Inflation hit a high of 8.1% year over year for June following a 7.7% gain for May. For Canadians, this has translated to higher prices at the pump and in their grocery budgets. For markets, this led to a rout in previously high-flying growth stocks from the technology sector in particular.
Canadian investors looking to tilt their portfolios to the current macro-economic condition should consider food producers in the consumer defensive and basic materials sectors or energy stocks.
The former are providers of essential products and services that can raise their prices and pass costs along, allowing them to stay profitable. The latter derive higher revenues and stronger margins when commodity prices, especially oil, rise.
Nutrien (TSX:NTR)(NYSE:NTR) is one of Canada’s largest agricultural producers, providing an assortment of crop inputs and services such as potash, nitrogen, phosphate, and sulfate nutrients, seeds, and financing to the farming industry. Year to date, the stock is up 10.09% compared to the -7.59% loss suffered by the S&P/TSX 60 Index, showcasing its resiliency under inflationary conditions.

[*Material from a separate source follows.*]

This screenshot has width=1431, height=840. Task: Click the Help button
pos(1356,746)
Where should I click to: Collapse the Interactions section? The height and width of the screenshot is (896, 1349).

For the second quarter (Q2) 2022, Nutrien’s profits soared to a record $3.6 billion compared to $1.1 billion in the same quarter last year. The company’s earnings also increased to $4.99 billion versus $1.25 billion last year. Nutrien also grew free cash flow strongly from $1.66 billion to $3.4 billion year over year and will be implementing a share buyback of 10% of its stock, which benefits shareholders by increasing earnings per share.
Saputo (TSX:SAP) specializes in packaged food products, as Canada’s largest producer and distributor of dairy products domestically and internationally, with more than two-dozen brands under management. Currently, SAP is up an incredible 17.29% year to date, outperforming the S&P/TSX 60 and even Nutrien. It’s share price run-up rivals even energy stocks so far.
For its first quarter of fiscal year 2023, Saputo’s net earnings were $139 million, up strongly from $53 million for the same quarter last year. The company stayed ahead of inflation by raising prices, boosting productivity, and cutting costs, which allowed them to improve their margins. Overall revenues grew strongly too at $4.3 billion, up from $3.5 billion in the same quarter last year.
Imperial Oil (TSX:IMO)(NYSE:IMO) engages in exploration, production, and sale of crude oil and natural gas in Canada through three segments: upstream, downstream, and chemical. Imperial Oil produces crude oil, natural gas, synthetic oil, and bitumen, with 386 barrels of proven reserves that remain undeveloped as of now and more under exploration.
Year to date, Imperial Oil is up strongly by 16.21% thanks to increases in commodity prices. The company recently declared a quarterly dividend of $0.34 per share on July 29, with an ex-dividend date of September 2, payable by October 1. This recent dividend payment continues Imperial Oil’s 27 consecutive years of annual dividend increases, along with a century of unbroken dividend payments.